Problem
Swap "tab" for "pane" wherever it occurs in these items, keeping everything else unchanged.

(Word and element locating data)
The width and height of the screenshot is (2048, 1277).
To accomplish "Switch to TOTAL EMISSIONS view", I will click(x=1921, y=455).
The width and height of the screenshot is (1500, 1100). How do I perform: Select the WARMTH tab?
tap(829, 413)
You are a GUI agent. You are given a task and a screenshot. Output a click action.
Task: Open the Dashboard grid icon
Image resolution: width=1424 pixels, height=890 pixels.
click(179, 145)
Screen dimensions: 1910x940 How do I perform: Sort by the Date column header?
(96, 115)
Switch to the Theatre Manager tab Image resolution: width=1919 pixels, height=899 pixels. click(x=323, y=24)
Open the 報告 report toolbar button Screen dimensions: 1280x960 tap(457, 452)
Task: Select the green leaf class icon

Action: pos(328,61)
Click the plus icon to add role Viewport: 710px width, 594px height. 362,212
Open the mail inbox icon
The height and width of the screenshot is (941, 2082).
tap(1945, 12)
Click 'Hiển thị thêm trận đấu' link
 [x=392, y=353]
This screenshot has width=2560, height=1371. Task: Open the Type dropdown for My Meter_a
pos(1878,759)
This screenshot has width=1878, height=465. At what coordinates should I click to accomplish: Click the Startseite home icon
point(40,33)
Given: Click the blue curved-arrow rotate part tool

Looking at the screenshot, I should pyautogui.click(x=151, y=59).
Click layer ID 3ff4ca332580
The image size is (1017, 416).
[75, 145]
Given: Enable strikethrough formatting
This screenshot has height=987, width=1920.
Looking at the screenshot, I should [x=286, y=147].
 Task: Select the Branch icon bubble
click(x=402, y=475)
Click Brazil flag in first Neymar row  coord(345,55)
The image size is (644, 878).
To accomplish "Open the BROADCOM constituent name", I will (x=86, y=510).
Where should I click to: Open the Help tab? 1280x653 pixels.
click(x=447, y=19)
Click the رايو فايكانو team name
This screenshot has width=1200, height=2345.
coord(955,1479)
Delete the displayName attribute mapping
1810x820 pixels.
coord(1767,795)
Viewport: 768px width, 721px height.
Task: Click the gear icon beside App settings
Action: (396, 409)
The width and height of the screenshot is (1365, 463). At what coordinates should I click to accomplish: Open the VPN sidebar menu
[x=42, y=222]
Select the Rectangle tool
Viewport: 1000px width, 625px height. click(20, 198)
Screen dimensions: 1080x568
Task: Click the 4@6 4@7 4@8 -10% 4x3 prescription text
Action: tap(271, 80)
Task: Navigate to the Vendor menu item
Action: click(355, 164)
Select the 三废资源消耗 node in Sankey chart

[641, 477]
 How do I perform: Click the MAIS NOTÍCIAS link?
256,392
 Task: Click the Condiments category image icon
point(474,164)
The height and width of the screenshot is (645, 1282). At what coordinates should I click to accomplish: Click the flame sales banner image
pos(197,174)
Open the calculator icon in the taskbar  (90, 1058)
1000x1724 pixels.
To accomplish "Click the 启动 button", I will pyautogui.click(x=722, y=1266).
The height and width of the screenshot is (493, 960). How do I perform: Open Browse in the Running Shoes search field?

The output
The width and height of the screenshot is (2048, 1277).
To accomplish "Switch to TOTAL EMISSIONS view", I will click(x=1921, y=455).
The width and height of the screenshot is (1500, 1100). How do I perform: Select the WARMTH pane?
tap(829, 413)
You are a GUI agent. You are given a task and a screenshot. Output a click action.
Task: Open the Dashboard grid icon
Image resolution: width=1424 pixels, height=890 pixels.
click(179, 145)
Screen dimensions: 1910x940 How do I perform: Sort by the Date column header?
(96, 115)
Switch to the Theatre Manager pane Image resolution: width=1919 pixels, height=899 pixels. click(x=323, y=24)
Open the 報告 report toolbar button Screen dimensions: 1280x960 tap(457, 452)
Task: Select the green leaf class icon

Action: pos(328,61)
Click the plus icon to add role Viewport: 710px width, 594px height. 362,212
Open the mail inbox icon
The height and width of the screenshot is (941, 2082).
tap(1945, 12)
Click 'Hiển thị thêm trận đấu' link
 [x=392, y=353]
This screenshot has width=2560, height=1371. Task: Open the Type dropdown for My Meter_a
pos(1878,759)
This screenshot has width=1878, height=465. At what coordinates should I click to accomplish: Click the Startseite home icon
point(40,33)
Given: Click the blue curved-arrow rotate part tool

Looking at the screenshot, I should pyautogui.click(x=151, y=59).
Click layer ID 3ff4ca332580
The image size is (1017, 416).
[75, 145]
Given: Enable strikethrough formatting
This screenshot has height=987, width=1920.
Looking at the screenshot, I should [x=286, y=147].
 Task: Select the Branch icon bubble
click(x=402, y=475)
Click Brazil flag in first Neymar row  coord(345,55)
The image size is (644, 878).
To accomplish "Open the BROADCOM constituent name", I will (x=86, y=510).
Where should I click to: Open the Help pane? 1280x653 pixels.
click(x=447, y=19)
Click the رايو فايكانو team name
This screenshot has width=1200, height=2345.
coord(955,1479)
Delete the displayName attribute mapping
1810x820 pixels.
coord(1767,795)
Viewport: 768px width, 721px height.
Task: Click the gear icon beside App settings
Action: (396, 409)
The width and height of the screenshot is (1365, 463). At what coordinates should I click to accomplish: Open the VPN sidebar menu
[x=42, y=222]
Select the Rectangle tool
Viewport: 1000px width, 625px height. click(20, 198)
Screen dimensions: 1080x568
Task: Click the 4@6 4@7 4@8 -10% 4x3 prescription text
Action: tap(271, 80)
Task: Navigate to the Vendor menu item
Action: click(355, 164)
Select the 三废资源消耗 node in Sankey chart

[641, 477]
 How do I perform: Click the MAIS NOTÍCIAS link?
256,392
 Task: Click the Condiments category image icon
point(474,164)
The height and width of the screenshot is (645, 1282). At what coordinates should I click to accomplish: Click the flame sales banner image
pos(197,174)
Open the calculator icon in the taskbar  (90, 1058)
1000x1724 pixels.
To accomplish "Click the 启动 button", I will pyautogui.click(x=722, y=1266).
The height and width of the screenshot is (493, 960). How do I perform: Open Browse in the Running Shoes search field?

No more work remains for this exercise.